AFAIK, there're 2 types of global variables, initialized and unintialized. How are they stored? Are they both stored in the executable file? I can think of initialized global variables having their initial values stored in executable file. But what needs to be stored for the uninitialized ones?
My current understanding is like this:
Executable file is organized as several sections, such as .text, .data, and .bss. Code is stored in .text section, initialized global or static data is stored in .data section, and uninitialized global or static data is stored in .bss section.
Thanks for your time to view my questions.
I found a good reference here:
@Michael
I define a 100 bytes of un-initialized data area in my assembly code, this 100-bytes is not stored in my executable file because it is NOT initialized.
Who will allocate the 100-byte uninitialized memory space in RAM? The program loader?
Suppose I got the following code:
int global[100];
void main(void)
{
//...
}
The global[100] is not initialzed. How will the global[100] be recoded in my executable file? And who will allocate it at what time? What if it is initialized?
Initialized variable values are stored in the .data
segment of the executable. Uninitialized ones don't have to be stored.
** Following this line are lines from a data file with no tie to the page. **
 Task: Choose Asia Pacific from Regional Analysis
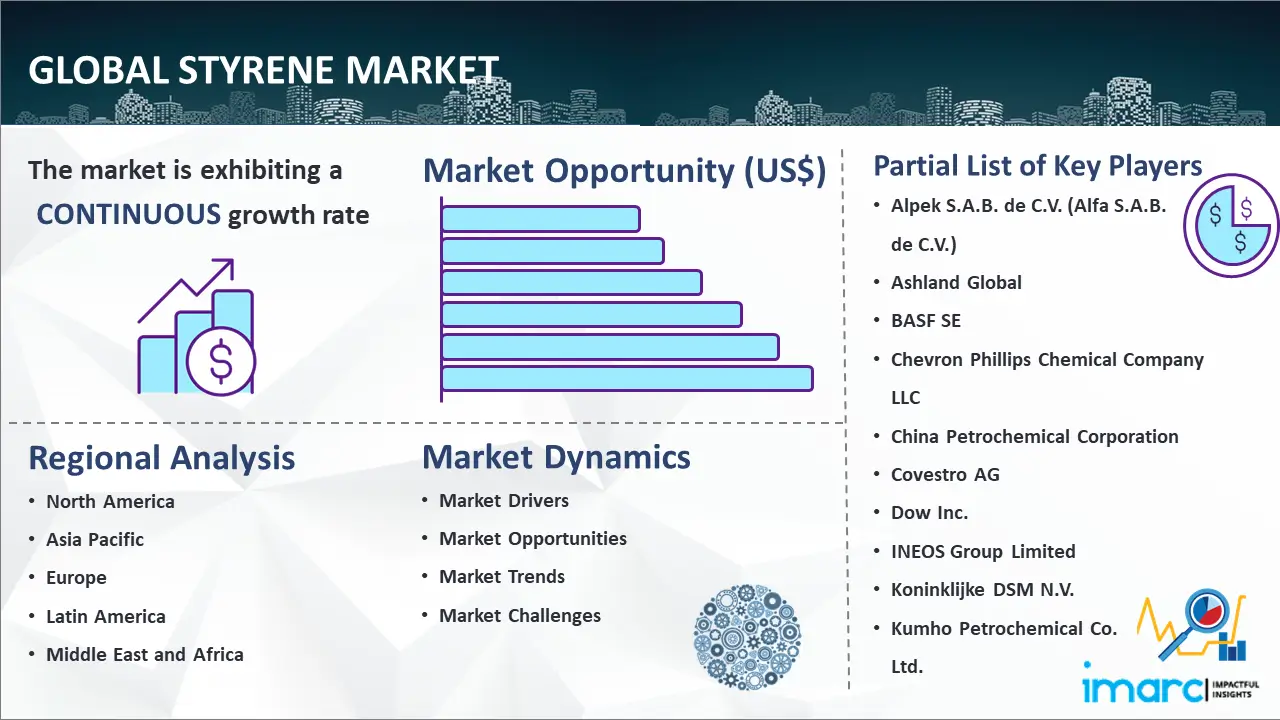[95, 540]
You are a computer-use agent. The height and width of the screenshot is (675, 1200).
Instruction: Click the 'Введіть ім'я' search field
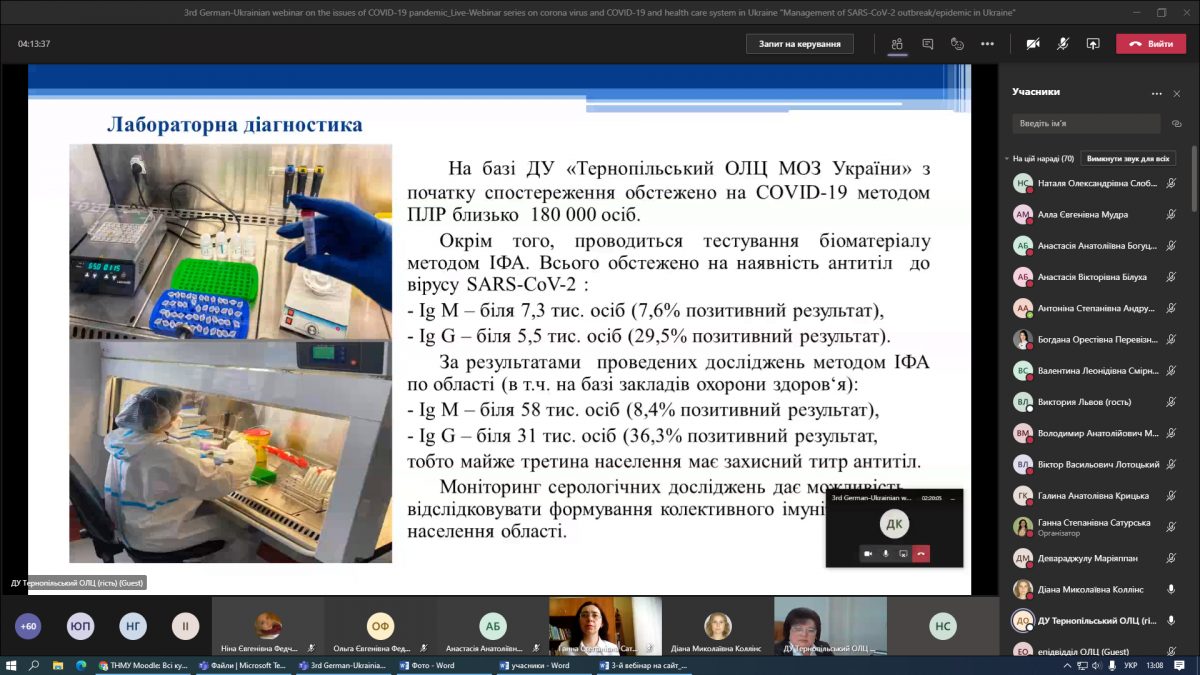coord(1085,124)
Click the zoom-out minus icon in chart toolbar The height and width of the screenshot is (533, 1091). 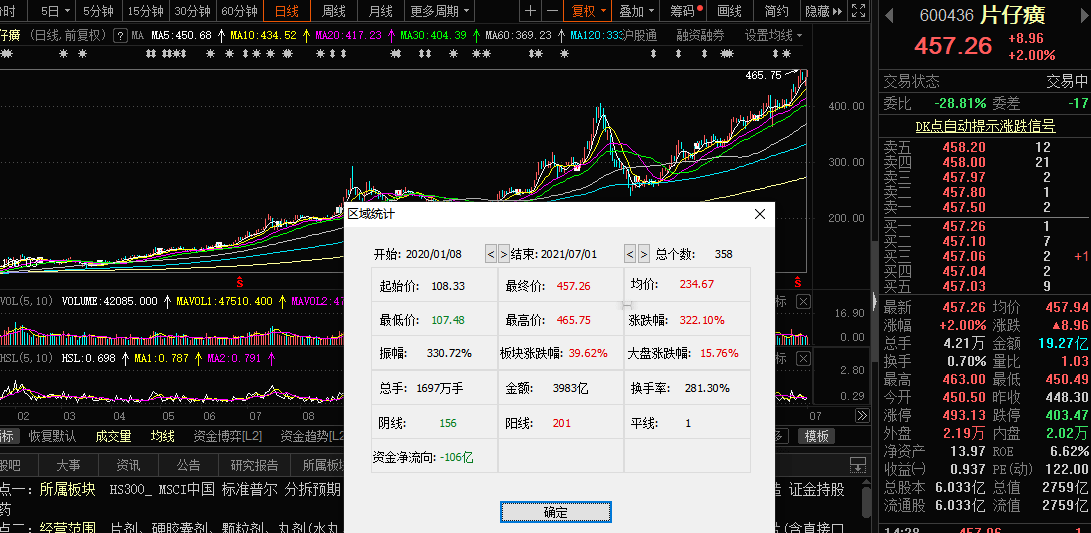[x=554, y=11]
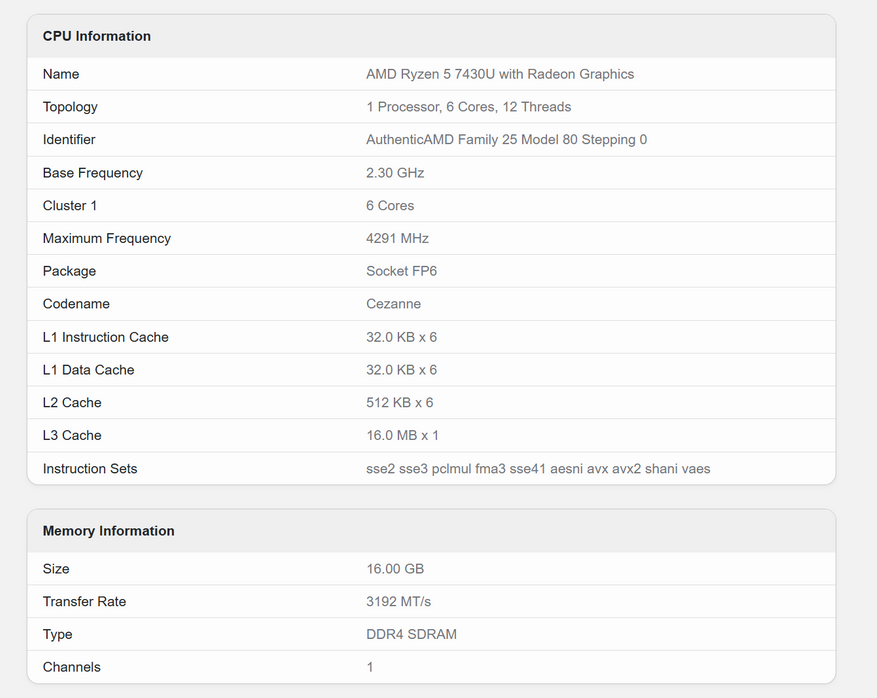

They end up in the .bss
segment in RAM, but the size of the segment is zero in the executable file, just the required amount of memory is stored in the segment descriptor. The code in the .text
section is accessing these via offsets into the segment. Runtime linker-loader patches these references to actual virtual addresses. See, for example, the Executable and Linkable Format, which is used on most Unix-like operating systems.